WORK INSTRUCTIONS: Update the material below by changing every "screenshot" to "screen capture" and keeping everything else as it is. Leave the pictures out of your answer.

========

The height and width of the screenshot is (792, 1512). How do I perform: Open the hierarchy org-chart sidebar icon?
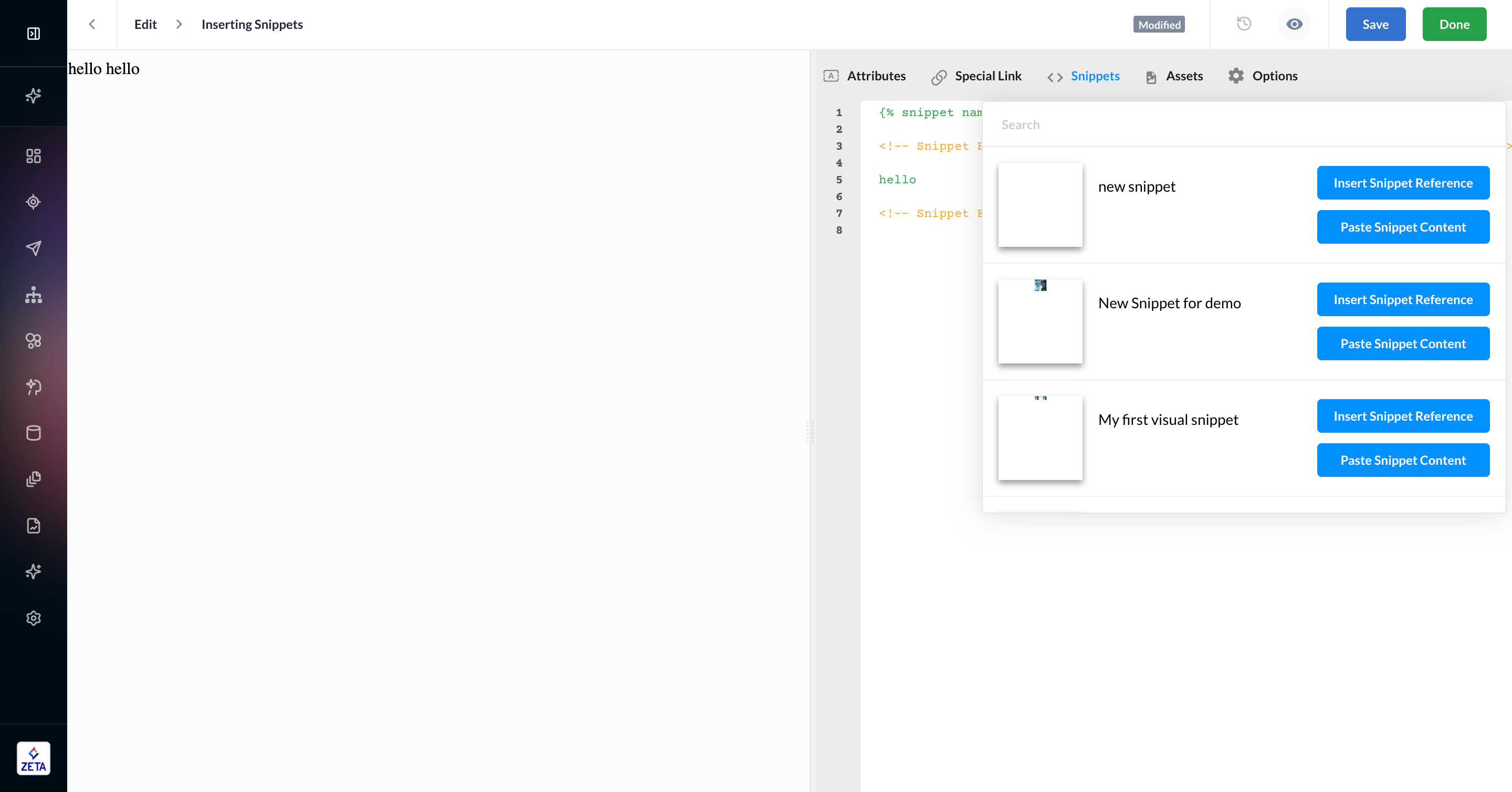point(34,295)
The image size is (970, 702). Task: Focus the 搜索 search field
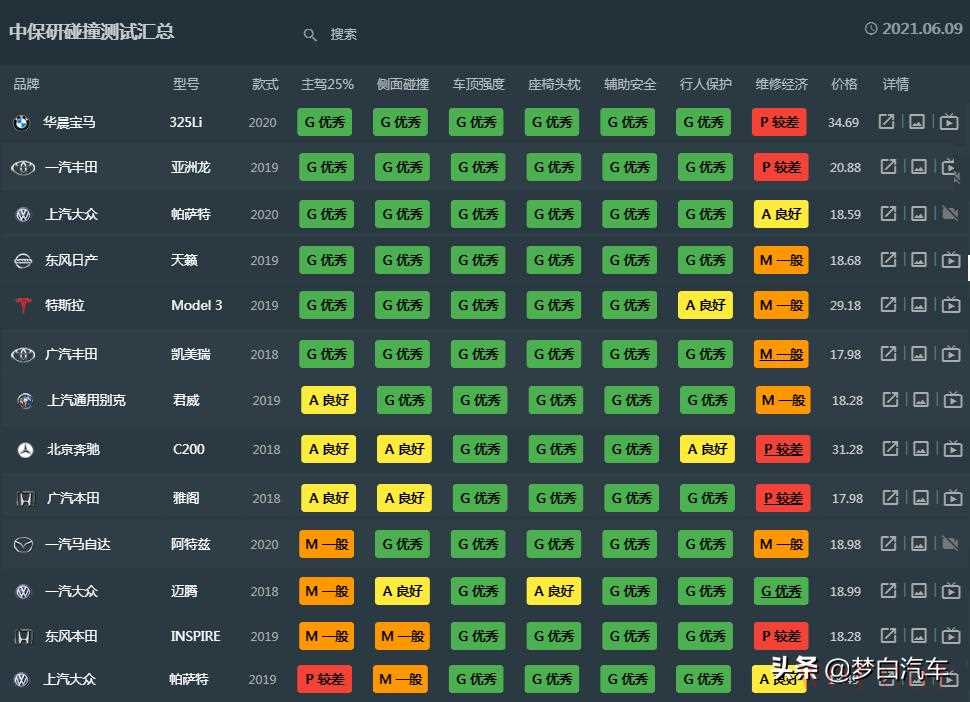344,35
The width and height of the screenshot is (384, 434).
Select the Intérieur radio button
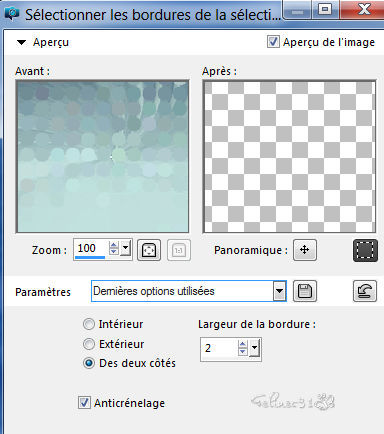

========

ANSWER TO THE EXERCISE:
The height and width of the screen capture is (792, 1512). How do I perform: Open the hierarchy org-chart sidebar icon?
point(34,295)
The image size is (970, 702). Task: Focus the 搜索 search field
344,35
The width and height of the screen capture is (384, 434).
Select the Intérieur radio button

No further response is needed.